The Golem and the Jinni
June 27, 2021 1:05 PM - by Wecker, Helene - Subscribe

Helene Wecker's dazzling debut novel tells the story of two supernatural creatures who appear mysteriously in 1899 New York. Chava is a golem, a creature made of clay, brought to life by a strange old man who dabbles in dark Kabbalistic magic. Ahmad is a jinni, a being of fire, born in the ancient Syrian Desert. Struggling to make their way in this strange new place, the Golem and the Jinni try to fit in with their Jewish and Syrian neighbors while masking their true natures.

Surrounding them is a community of immigrants: the coffeehouse owner Maryam Faddoul; the solitary ice cream maker Saleh; the kind and caring Rabbi Meyer and his beleaguered nephew, Michael; the adventurous young socialite Sophia Winston; and the mysterious Joseph Schall.

Meeting by chance, the two creatures become unlikely friends until the night a terrifying incident drives them back into their separate worlds.

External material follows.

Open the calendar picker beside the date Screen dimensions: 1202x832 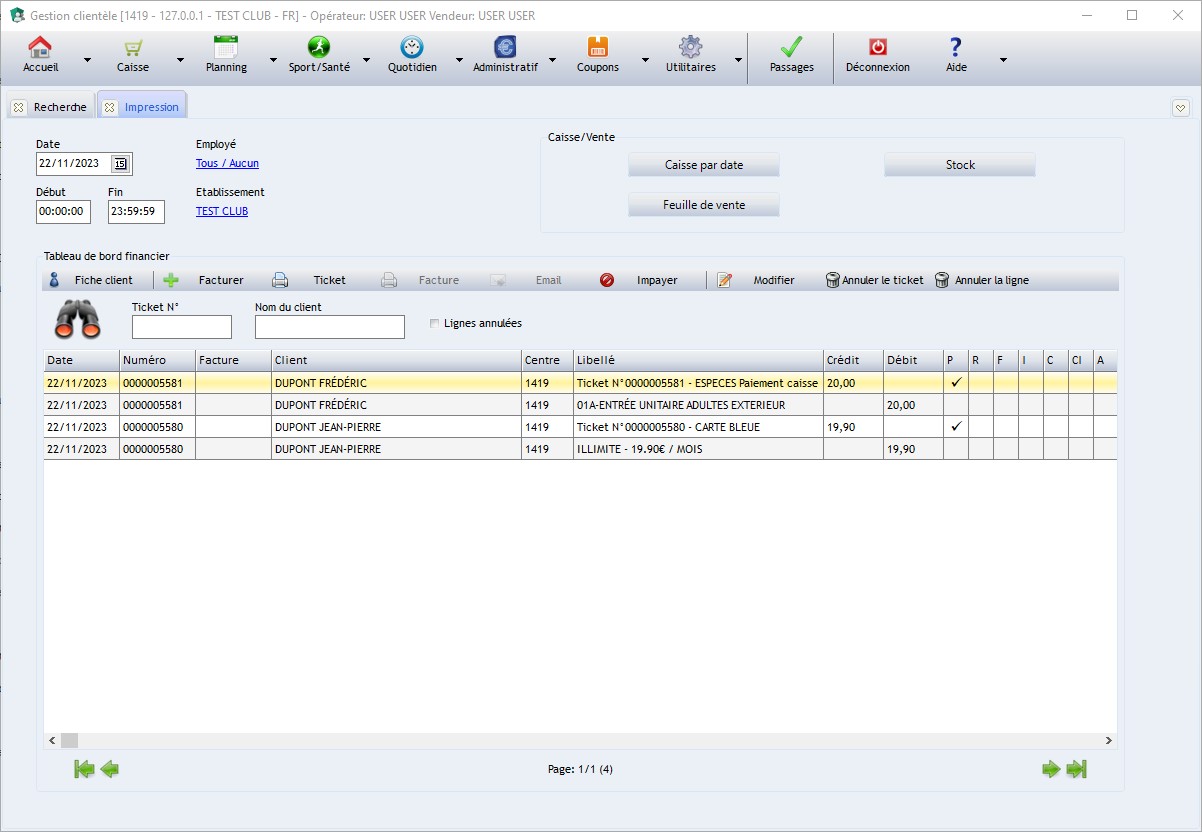pyautogui.click(x=120, y=164)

But a powerful threat will soon bring the Golem and the Jinni together again, threatening their existence and forcing them to make a fateful choice.
posted by fifteen schnitzengruben is my limit (6 comments total) 4 users marked this as a favorite
 
It's been a few years since I read this, but, I remember liking it.
posted by oh yeah! at 2:50 PM on June 27


I'm sure there are spoilers in The Worst Way to Write a Book, Ever but it sure is worth hearing after reading TGatJ.
Back in 2014, we read Helene Wecker’s novel “The Golem and the Jinni,” and we liked it! Little did we know that she was listening to us… and that she would end up as an Incomparable panelist! Now a sequel, “The Hidden Palace: A Novel of the Golem and the Jinni” has arrived! In this special episode, Jason and Helene discuss the first novel, how real life can intrude on a publishing schedule, the value and temptation of research, and how “The Hidden Palace” ultimately came together.
And of course the page I linked links to the original Incomparable discussion, which is so spoilerful that it has a spoiler horn.
posted by kingless at 3:58 PM on June 27


For some reason I bounced on this when I started it a few years ago, but picked it up again last week and tore through it in days. Probably wasn't in the right headspace for it then, but really enjoyed it now.

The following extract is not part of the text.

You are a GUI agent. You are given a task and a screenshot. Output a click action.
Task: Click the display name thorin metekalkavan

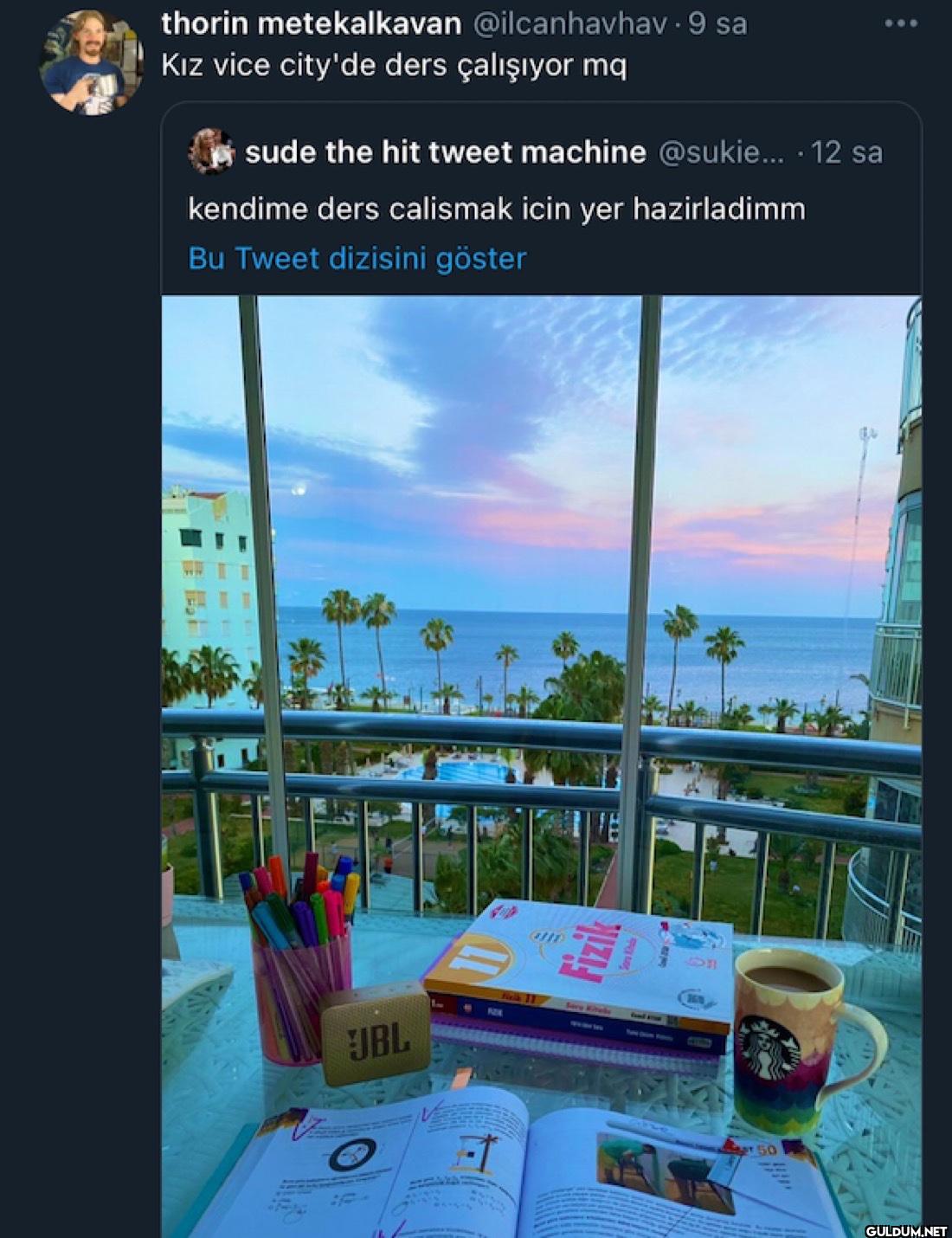[x=311, y=23]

Just started the sequel, which picks up the story that was hinted at in the Epilogue of this book.
posted by fifteen schnitzengruben is my limit at 5:58 PM on June 27 [1 favorite]


I loved this book, and I'd forgotten there is a sequel!
The imaginary World's podcast did an episode on the book, and interviewed Helen Wecker. Worth listening to.
posted by Zumbador at 8:50 AM on June 28


Maybe it's because it was record-shattering heat here today, but I really wanted to hang with Saleh and have some ice cream.
posted by fifteen schnitzengruben is my limit at 11:16 PM on June 28 [2 favorites]

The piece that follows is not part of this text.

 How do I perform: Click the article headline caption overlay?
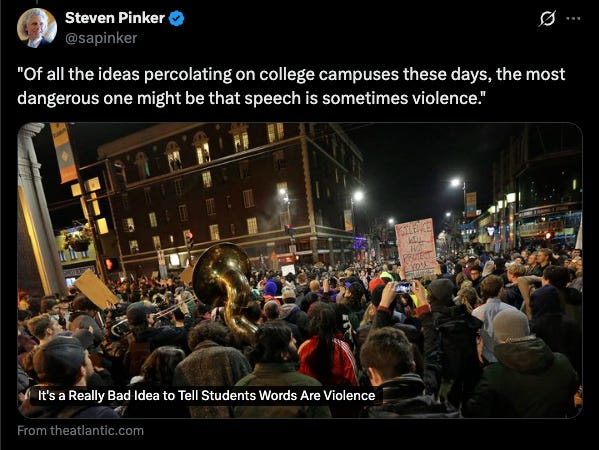click(206, 395)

It is hard to overstate how much I loved this book, but I am reluctant to start the sequel because I’ve read so many unsatisfying sequels lately. Perhaps I should just reread this instead?
Part of what I loved about it was how slow the story moved and the sense of place it held in my mind. I know I am enjoying a book when I realize how little time has passed in the story while chapters and chapters have gone by in the book itself.